Your teeth need to be healthy and strong so you can chew properly and maintain your oral health. And if you’re like most of our patients, you want to preserve the beauty of your smile. Dental caps and crowns create a strong structural support for teeth that have been damaged due to decay or injuries. We can also use them to cover up stained or discolored teeth to improve the appearance of your smile.

What Are Caps and Crowns?

Caps and crowns are tooth-shaped covers that fit over individual teeth. Caps can be put on your back teeth strictly to help your teeth function better. They protect teeth that are no longer completely intact. When crowns are put over a front tooth, they can not only provide this structural support, but they can also maintain the appearance of a natural tooth.

Types of Caps and Crowns

You have several options when it comes to covering a tooth with a cap or crown. Many of our patients choose a tooth-colored crown, such as porcelain or composite resin, to cover teeth that are in the front of their mouths. The porcelain crowns are custom-fitted by your dentist and then made in a lab. Composite resin crowns are also made in a lab, and then installed in your mouth by your dentist. Because the back teeth rarely show, many people choose a metal crown to save costs while still protecting the tooth.

  • Temporary stainless steel caps
  • Porcelain crowns
  • Composite resin crowns
  • Chromium caps
  • Porcelain fused to metal crowns

Cost of Caps and Crowns

The cost of caps and crowns varies depending on three main factors. First, the type of crown you choose will play a large part in the determination of cost. Metal caps, for instance, are more economical to pay for than chromium caps. Second, the type of dental insurance policy you have will determine how much you pay out of pocket. Finally, you might want to consider the average life of the crown to decide if it is the right long-term investment for your teeth. For example, all-resin crowns wear down much more quickly than metal crowns. Porcelain crowns can chip and wear down opposing teeth.

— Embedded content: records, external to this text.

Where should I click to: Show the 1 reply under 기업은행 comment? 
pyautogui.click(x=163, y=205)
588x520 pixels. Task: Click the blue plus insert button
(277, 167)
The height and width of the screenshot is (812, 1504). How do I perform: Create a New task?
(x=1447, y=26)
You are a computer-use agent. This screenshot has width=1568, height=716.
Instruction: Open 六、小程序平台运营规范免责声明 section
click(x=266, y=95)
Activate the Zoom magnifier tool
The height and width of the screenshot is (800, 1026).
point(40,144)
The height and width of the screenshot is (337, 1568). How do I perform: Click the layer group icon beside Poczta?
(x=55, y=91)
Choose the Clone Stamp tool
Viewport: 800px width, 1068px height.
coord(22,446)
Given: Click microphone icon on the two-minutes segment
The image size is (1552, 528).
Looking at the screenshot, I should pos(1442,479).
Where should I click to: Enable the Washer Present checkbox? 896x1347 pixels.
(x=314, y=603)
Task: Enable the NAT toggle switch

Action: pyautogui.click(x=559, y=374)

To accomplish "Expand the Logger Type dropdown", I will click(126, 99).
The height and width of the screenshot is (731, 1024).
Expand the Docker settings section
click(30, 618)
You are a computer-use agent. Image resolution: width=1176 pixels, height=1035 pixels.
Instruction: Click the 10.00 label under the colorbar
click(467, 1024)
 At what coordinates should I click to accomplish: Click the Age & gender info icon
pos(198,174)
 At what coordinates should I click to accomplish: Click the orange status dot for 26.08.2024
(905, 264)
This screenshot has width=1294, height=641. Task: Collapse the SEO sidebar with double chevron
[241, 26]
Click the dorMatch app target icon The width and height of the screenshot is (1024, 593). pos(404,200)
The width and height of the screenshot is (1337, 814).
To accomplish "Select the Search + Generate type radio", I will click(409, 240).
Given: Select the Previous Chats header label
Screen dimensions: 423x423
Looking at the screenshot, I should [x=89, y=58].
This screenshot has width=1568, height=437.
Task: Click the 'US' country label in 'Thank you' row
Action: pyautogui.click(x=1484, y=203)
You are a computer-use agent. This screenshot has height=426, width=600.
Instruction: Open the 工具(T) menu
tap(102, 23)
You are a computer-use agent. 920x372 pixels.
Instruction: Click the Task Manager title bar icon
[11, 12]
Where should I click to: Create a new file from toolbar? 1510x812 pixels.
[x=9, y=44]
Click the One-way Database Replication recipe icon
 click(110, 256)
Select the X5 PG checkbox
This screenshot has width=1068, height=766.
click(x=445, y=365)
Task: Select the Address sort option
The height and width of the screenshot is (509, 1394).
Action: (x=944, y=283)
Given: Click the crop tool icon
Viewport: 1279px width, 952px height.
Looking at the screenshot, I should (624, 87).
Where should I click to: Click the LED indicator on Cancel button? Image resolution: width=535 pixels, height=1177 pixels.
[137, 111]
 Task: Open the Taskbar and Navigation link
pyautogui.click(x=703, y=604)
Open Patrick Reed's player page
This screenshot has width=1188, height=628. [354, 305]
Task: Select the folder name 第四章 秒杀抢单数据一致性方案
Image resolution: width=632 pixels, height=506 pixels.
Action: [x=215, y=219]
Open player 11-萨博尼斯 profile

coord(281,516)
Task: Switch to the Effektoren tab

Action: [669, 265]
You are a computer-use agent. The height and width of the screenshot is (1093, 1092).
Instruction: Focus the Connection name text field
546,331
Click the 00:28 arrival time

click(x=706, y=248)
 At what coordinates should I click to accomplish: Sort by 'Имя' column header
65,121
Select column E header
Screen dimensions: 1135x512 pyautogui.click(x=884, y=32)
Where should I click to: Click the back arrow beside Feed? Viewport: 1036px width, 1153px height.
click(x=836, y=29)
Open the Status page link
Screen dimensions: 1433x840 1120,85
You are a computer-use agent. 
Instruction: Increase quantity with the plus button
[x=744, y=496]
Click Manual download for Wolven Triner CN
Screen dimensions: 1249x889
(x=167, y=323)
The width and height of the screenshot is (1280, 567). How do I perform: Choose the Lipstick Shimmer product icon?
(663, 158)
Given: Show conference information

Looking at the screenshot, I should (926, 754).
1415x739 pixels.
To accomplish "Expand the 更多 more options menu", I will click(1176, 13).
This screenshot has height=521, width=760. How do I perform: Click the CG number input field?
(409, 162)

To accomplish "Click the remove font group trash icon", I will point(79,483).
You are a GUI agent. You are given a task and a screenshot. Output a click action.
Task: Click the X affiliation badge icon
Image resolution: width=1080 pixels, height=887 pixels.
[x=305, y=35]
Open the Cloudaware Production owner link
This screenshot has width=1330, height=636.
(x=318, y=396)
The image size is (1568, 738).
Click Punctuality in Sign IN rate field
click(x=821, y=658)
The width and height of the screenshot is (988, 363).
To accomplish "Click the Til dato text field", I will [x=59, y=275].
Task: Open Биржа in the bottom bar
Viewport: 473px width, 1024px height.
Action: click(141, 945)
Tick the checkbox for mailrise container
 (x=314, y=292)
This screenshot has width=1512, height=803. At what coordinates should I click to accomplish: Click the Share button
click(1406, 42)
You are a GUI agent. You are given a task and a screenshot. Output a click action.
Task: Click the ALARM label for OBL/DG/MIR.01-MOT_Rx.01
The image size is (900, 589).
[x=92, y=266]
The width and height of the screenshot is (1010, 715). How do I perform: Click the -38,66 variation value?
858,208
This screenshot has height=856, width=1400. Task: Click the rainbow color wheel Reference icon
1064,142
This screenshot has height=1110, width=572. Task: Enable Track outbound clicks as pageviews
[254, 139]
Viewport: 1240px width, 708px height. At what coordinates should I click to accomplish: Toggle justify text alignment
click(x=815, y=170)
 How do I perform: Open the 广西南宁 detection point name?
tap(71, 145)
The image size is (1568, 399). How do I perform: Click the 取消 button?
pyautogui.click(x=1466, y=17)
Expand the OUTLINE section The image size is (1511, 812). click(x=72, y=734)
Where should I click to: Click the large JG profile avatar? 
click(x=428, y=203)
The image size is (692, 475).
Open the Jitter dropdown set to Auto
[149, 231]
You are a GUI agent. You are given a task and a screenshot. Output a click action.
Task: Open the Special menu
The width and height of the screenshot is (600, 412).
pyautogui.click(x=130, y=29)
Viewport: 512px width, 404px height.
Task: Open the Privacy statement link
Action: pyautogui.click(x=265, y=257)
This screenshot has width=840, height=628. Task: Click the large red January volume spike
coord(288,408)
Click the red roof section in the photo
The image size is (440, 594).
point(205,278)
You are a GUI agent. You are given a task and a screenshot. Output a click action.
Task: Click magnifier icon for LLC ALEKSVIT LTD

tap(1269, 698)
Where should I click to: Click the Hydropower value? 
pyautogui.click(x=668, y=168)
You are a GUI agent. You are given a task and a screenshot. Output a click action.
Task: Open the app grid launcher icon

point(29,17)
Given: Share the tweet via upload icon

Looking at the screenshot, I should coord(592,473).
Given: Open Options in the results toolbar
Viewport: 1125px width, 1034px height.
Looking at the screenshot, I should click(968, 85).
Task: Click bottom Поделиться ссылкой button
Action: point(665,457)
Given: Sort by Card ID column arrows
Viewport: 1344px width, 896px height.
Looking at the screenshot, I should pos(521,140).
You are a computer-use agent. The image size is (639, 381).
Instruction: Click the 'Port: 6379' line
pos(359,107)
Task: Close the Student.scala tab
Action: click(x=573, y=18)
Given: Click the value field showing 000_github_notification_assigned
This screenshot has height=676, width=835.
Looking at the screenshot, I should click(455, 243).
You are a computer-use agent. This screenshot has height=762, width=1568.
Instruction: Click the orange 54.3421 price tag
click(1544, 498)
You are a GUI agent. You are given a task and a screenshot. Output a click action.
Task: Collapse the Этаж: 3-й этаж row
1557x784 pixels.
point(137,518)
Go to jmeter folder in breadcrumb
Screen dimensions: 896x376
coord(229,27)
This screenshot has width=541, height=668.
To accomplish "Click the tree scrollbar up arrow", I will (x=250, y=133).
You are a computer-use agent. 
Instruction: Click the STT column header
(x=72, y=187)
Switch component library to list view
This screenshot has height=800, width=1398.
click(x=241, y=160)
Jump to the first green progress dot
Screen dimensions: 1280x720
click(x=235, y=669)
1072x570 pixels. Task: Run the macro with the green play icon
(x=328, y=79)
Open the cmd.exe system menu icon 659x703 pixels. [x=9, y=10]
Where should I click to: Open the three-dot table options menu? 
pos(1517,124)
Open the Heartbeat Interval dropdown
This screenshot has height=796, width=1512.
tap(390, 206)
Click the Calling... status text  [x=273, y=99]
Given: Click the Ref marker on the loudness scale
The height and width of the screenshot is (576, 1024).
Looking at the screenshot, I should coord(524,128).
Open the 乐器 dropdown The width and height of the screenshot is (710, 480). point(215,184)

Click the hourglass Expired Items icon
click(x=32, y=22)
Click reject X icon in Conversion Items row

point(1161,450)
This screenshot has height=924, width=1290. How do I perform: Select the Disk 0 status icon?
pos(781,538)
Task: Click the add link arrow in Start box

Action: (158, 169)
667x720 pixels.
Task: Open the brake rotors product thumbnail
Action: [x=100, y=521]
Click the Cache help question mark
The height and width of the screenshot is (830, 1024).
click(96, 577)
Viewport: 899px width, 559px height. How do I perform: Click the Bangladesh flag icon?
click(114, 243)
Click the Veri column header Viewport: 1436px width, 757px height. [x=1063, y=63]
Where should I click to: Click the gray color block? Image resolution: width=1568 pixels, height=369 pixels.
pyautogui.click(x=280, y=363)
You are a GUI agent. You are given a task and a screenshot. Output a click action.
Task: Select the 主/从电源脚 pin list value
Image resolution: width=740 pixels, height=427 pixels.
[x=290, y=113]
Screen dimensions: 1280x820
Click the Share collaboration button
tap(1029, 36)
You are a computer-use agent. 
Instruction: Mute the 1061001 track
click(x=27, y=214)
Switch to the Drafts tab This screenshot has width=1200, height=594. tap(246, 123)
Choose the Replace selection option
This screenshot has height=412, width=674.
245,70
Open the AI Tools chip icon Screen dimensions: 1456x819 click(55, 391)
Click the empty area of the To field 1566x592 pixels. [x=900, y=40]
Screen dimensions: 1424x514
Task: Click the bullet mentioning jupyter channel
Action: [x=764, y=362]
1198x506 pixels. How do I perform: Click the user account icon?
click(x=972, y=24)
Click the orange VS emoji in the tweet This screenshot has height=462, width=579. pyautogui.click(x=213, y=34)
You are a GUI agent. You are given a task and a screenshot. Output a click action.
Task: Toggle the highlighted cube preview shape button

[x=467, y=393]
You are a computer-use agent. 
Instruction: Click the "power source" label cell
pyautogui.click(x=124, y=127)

What Is the Procedure for Getting a Cap or Crown?

The first step in fitting a cap or crown is preparing the tooth. Your dentist may need to remove decay or perform root canal therapy first. Then, the dentist shapes the tooth. With the tooth ready to go, your dentist makes an impression for the cap or crown and sends the impression to a lab. To cover and protect your tooth until the permanent crown is made, your dentist places a temporary cap on it. On your next dental visit, the dentist places the crown on the tooth and cements it into place.